What you are asked to do - Find "The height and width of the screenshot is (766, 766)." and "Screen dimensions: 1176x848" in the records below. Copy the lines holding them and every line between, exactly, and no others.
:::::
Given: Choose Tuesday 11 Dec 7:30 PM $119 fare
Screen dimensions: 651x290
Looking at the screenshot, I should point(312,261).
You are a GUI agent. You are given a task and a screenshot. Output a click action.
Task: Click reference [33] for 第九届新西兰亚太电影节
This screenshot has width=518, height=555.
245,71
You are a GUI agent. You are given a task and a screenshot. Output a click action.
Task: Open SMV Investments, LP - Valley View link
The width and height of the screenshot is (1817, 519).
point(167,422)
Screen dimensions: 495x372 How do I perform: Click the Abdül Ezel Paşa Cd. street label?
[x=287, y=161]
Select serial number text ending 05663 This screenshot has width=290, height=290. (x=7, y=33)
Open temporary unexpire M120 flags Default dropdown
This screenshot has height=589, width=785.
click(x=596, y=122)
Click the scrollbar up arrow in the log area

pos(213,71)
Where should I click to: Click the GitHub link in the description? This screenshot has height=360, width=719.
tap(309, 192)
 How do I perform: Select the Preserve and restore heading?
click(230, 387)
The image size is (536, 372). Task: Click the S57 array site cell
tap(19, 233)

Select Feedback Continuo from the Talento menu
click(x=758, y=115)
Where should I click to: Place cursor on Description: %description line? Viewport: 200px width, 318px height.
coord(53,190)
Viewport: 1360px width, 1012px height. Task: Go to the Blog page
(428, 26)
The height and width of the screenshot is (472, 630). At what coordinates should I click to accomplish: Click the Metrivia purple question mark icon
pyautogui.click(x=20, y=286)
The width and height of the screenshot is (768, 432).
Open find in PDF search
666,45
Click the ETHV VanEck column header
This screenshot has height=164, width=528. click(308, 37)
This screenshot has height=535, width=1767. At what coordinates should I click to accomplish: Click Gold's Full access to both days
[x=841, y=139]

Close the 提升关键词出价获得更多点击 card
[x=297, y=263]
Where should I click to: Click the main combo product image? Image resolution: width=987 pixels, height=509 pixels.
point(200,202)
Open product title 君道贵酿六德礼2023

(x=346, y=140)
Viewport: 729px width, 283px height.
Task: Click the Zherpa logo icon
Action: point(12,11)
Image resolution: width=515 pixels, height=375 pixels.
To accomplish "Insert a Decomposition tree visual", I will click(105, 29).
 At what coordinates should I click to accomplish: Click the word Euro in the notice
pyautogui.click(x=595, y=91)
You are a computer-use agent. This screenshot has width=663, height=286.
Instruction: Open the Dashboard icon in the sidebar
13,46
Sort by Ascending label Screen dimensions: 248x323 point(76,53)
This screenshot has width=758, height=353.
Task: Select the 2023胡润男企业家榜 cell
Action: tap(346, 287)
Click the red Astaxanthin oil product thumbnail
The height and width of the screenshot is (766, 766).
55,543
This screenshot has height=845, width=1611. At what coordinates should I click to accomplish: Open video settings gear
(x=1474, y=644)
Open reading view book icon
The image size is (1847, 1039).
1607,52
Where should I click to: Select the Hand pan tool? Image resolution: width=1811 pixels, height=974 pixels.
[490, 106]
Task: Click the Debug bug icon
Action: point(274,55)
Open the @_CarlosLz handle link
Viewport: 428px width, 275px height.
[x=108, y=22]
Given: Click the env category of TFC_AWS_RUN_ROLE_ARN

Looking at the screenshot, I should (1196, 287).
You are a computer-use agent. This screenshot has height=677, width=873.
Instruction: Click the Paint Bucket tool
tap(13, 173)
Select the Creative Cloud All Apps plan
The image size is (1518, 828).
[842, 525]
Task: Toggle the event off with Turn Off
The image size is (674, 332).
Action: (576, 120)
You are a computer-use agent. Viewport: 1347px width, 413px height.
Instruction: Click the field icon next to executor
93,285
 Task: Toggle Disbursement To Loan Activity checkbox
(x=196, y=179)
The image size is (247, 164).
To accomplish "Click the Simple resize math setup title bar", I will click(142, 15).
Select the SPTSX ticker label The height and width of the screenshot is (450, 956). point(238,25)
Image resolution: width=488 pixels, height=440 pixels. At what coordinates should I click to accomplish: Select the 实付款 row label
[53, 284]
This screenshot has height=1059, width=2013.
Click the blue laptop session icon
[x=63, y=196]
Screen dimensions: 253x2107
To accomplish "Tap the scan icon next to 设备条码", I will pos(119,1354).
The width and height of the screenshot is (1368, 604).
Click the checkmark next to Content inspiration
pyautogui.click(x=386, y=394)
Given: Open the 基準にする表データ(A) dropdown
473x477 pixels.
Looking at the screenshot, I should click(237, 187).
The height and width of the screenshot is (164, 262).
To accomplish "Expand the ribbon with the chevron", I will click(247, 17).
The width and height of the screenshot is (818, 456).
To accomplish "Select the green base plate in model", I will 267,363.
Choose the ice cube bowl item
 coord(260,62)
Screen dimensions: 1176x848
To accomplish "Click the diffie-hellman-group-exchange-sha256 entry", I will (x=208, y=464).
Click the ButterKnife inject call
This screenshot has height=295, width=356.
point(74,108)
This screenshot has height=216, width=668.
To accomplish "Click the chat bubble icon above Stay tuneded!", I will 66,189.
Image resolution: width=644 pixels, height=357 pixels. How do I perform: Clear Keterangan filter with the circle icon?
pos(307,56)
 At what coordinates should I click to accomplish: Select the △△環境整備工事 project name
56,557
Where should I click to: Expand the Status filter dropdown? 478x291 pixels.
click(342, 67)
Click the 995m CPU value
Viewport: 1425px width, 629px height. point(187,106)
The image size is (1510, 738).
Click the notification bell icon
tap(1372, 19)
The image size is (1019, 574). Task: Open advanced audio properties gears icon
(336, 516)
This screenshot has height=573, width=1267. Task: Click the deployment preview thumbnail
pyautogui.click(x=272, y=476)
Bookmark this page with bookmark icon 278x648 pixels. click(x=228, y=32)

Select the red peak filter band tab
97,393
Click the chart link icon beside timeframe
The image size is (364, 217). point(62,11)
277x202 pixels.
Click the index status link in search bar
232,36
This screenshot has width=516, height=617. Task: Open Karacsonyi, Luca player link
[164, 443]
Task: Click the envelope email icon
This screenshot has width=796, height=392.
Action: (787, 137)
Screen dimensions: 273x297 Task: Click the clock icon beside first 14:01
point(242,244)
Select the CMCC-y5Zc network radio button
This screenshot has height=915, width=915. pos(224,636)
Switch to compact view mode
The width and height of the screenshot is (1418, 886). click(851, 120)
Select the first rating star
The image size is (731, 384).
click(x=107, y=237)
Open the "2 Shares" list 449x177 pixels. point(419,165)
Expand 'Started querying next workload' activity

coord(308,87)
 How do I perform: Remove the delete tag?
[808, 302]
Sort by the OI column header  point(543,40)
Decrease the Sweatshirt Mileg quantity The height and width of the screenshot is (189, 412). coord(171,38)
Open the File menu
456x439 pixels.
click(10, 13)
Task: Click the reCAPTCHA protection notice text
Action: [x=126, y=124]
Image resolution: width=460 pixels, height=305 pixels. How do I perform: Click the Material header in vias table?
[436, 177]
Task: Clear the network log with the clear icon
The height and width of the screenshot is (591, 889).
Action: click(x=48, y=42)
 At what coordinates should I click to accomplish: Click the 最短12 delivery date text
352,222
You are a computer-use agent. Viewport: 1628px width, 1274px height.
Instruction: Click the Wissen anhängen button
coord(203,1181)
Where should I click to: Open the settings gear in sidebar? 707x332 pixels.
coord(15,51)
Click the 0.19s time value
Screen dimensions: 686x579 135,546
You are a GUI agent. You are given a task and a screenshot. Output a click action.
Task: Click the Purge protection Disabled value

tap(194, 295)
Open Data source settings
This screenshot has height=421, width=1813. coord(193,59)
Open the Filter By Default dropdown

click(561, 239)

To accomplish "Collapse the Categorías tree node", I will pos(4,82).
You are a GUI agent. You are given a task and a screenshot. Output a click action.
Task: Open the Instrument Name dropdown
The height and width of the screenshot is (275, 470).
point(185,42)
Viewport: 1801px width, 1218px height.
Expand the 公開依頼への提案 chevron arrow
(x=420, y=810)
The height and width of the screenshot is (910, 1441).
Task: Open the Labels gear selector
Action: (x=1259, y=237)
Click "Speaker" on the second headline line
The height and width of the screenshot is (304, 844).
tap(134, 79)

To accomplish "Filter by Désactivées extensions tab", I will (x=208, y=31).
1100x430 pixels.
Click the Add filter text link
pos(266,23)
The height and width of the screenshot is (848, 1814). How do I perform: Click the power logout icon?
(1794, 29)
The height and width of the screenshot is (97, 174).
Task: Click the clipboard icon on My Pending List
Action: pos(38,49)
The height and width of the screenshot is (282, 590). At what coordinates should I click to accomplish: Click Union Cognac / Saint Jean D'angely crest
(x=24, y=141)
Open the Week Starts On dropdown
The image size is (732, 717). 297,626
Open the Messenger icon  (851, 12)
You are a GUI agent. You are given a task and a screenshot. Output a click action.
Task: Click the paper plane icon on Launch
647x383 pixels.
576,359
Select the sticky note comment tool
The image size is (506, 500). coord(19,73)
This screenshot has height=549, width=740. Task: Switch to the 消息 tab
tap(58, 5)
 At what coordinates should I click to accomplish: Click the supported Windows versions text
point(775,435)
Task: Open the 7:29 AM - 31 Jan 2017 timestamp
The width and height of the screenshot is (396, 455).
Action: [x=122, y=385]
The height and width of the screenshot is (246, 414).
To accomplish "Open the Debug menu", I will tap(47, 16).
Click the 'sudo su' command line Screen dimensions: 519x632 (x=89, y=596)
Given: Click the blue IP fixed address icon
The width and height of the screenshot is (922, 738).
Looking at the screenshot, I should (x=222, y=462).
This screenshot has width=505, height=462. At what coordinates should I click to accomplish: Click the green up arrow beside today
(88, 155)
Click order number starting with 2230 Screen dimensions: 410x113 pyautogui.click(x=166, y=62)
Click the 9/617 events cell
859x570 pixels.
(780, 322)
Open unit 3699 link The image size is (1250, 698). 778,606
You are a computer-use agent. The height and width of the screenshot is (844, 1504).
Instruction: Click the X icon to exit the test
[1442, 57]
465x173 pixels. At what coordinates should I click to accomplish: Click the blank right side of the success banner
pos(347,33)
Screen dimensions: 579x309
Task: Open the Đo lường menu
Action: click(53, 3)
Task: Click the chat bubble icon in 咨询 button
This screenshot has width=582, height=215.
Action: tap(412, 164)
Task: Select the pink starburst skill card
:::::
Task result -
The height and width of the screenshot is (766, 766).
55,543
This screenshot has height=845, width=1611. At what coordinates should I click to accomplish: Open video settings gear
(x=1474, y=644)
Open reading view book icon
The image size is (1847, 1039).
1607,52
Where should I click to: Select the Hand pan tool? Image resolution: width=1811 pixels, height=974 pixels.
[490, 106]
Task: Click the Debug bug icon
Action: point(274,55)
Open the @_CarlosLz handle link
Viewport: 428px width, 275px height.
[x=108, y=22]
Given: Click the env category of TFC_AWS_RUN_ROLE_ARN

Looking at the screenshot, I should (1196, 287).
You are a computer-use agent. This screenshot has height=677, width=873.
Instruction: Click the Paint Bucket tool
tap(13, 173)
Select the Creative Cloud All Apps plan
The image size is (1518, 828).
[842, 525]
Task: Toggle the event off with Turn Off
The image size is (674, 332).
Action: (576, 120)
You are a computer-use agent. Viewport: 1347px width, 413px height.
Instruction: Click the field icon next to executor
93,285
 Task: Toggle Disbursement To Loan Activity checkbox
(x=196, y=179)
The image size is (247, 164).
To accomplish "Click the Simple resize math setup title bar", I will click(142, 15).
Select the SPTSX ticker label The height and width of the screenshot is (450, 956). point(238,25)
Image resolution: width=488 pixels, height=440 pixels. At what coordinates should I click to accomplish: Select the 实付款 row label
[53, 284]
This screenshot has height=1059, width=2013.
Click the blue laptop session icon
[x=63, y=196]
Screen dimensions: 253x2107
To accomplish "Tap the scan icon next to 设备条码", I will pos(119,1354).
The width and height of the screenshot is (1368, 604).
Click the checkmark next to Content inspiration
pyautogui.click(x=386, y=394)
Given: Open the 基準にする表データ(A) dropdown
473x477 pixels.
Looking at the screenshot, I should click(237, 187).
The height and width of the screenshot is (164, 262).
To accomplish "Expand the ribbon with the chevron", I will click(247, 17).
The width and height of the screenshot is (818, 456).
To accomplish "Select the green base plate in model", I will 267,363.
Choose the ice cube bowl item
 coord(260,62)
Screen dimensions: 1176x848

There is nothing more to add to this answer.